MCP Code Execute (Python)
Executes Python code in a sandboxed environment using Pyodide (Python compiled to WebAssembly).
- Tech: TypeScript, Deno, Pyodide (Python 3.12 in WASM)
- Port: 8000
- Tool name:
run_python_code
Tool: run_python_code
Runs Python code in an isolated sandbox. Supports async Python, dependency management, and file creation.
Input Schema
| Field | Type | Required | Description |
|---|---|---|---|
| code | string | Yes | Python code to execute |
Example
{
"name": "run_python_code",
"arguments": {
"code": "import math\nresult = math.sqrt(144)\nprint(f'Square root: {result}')\nresult"
}
}
Response
{
"stdout": "Square root: 12.0\n",
"stderr": "",
"result": 12.0,
"files": []
}
Features
Dependency Management
Dependencies can be declared using PEP 723 script metadata in the code:
# /// script
# dependencies = ["numpy", "pandas"]
# ///
import numpy as np
import pandas as pd
data = np.array([1, 2, 3, 4, 5])
print(f"Mean: {np.mean(data)}")
Pyodide installs the packages via micropip before execution.
File Creation
Code can create files in /tmp/mcp_run_python. After execution, all created files are automatically uploaded to Azure Blob Storage and their URLs are returned.

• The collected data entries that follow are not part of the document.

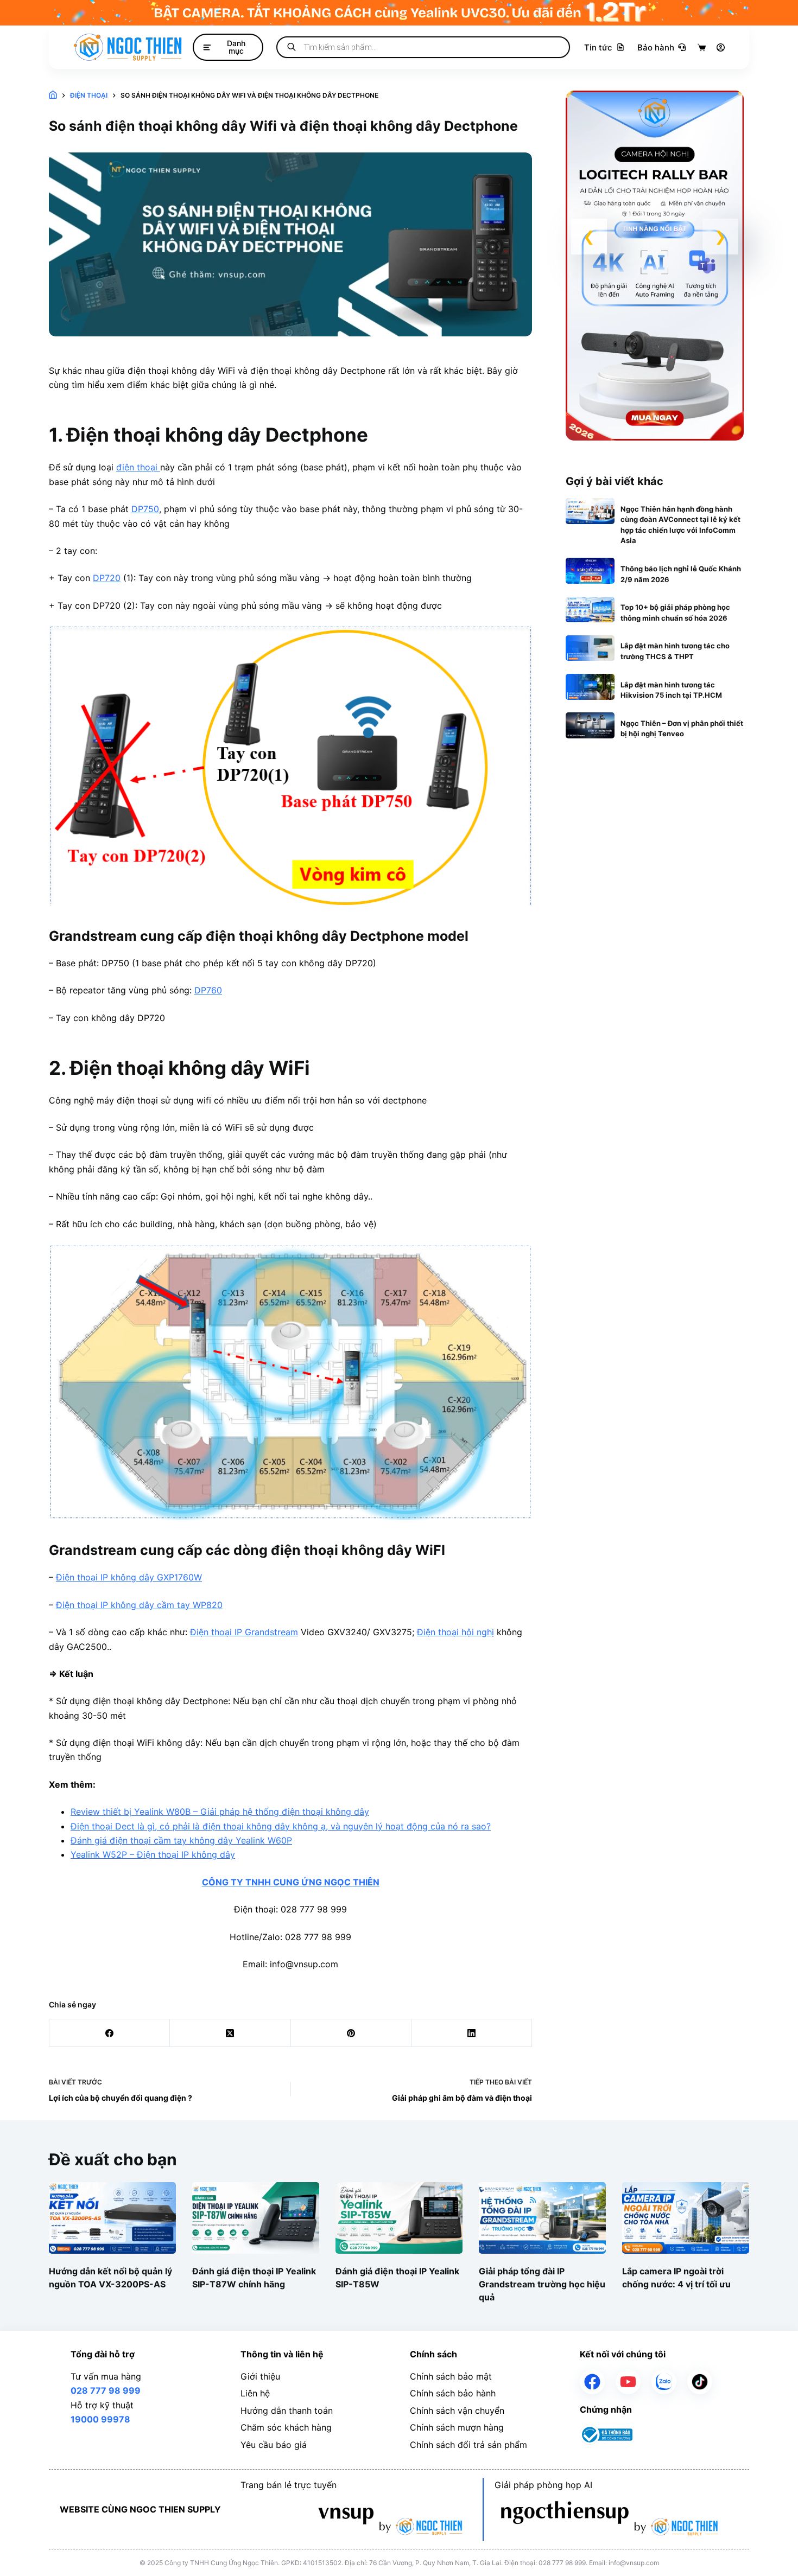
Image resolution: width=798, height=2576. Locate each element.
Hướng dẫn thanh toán (286, 2410)
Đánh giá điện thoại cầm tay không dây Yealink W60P (181, 1840)
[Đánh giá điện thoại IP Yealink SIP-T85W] (399, 2218)
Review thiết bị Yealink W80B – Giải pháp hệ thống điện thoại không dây (220, 1811)
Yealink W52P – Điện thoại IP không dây (153, 1854)
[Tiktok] (699, 2381)
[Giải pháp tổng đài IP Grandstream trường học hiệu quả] (542, 2218)
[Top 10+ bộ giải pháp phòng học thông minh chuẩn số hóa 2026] (590, 610)
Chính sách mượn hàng (457, 2427)
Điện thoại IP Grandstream (244, 1632)
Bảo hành (655, 47)
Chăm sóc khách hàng (286, 2427)
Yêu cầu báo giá (273, 2444)
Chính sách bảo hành (453, 2393)
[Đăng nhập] (721, 47)
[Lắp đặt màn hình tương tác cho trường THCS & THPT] (590, 648)
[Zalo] (663, 2381)
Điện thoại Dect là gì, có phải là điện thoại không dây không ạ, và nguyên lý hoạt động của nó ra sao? (281, 1826)
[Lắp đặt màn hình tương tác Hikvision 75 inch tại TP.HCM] (590, 687)
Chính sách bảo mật (451, 2376)
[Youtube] (628, 2381)
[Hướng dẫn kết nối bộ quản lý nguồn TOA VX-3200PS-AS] (112, 2218)
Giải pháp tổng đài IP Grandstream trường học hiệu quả (542, 2284)
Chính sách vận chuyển (457, 2410)
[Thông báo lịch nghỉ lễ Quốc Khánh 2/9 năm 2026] (590, 571)
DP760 (208, 990)
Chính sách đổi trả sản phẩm (468, 2444)
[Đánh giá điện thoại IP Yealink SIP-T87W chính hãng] (255, 2218)
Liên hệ (255, 2393)
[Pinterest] (351, 2033)
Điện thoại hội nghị (455, 1632)
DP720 (107, 577)
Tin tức (598, 47)
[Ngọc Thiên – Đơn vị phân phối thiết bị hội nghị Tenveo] (590, 725)
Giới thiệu (260, 2376)
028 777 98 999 (106, 2390)
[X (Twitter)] (230, 2033)
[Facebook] (109, 2033)
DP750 (145, 508)
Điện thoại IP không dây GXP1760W (129, 1577)
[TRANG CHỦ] (53, 96)
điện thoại (138, 467)
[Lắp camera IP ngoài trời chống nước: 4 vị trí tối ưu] (685, 2218)
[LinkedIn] (471, 2033)
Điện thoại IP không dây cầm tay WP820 (139, 1604)
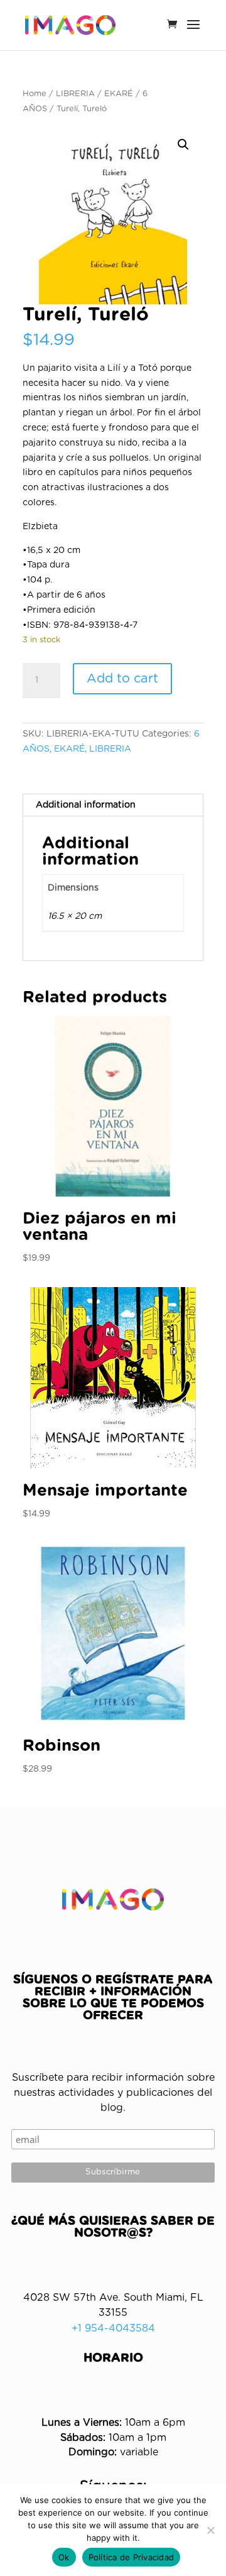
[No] (210, 2530)
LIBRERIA (75, 94)
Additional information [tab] (86, 805)
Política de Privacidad (132, 2557)
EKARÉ (118, 94)
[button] (183, 144)
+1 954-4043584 (113, 2328)
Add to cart (122, 678)
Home (34, 94)
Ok (64, 2557)
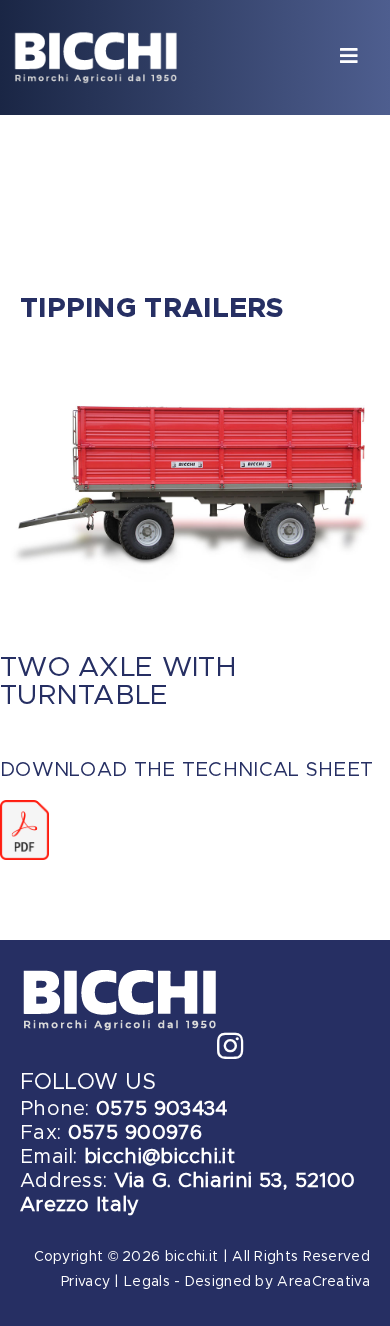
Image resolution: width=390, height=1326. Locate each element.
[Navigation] (349, 57)
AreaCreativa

import matplotlib.pyplot as plt
plt.plot([1, 2, 3], [4, 5, 6])
plt.savefig('/tmp/mcp_run_python/chart.png')
Security
- Code runs in WebAssembly (Pyodide) -- no access to the host filesystem or network
- Execution is sandboxed by design
- File output is restricted to the
/tmp/mcp_run_pythondirectory
Transports
Supports three MCP transport modes: stdio, SSE, and Streamable HTTP.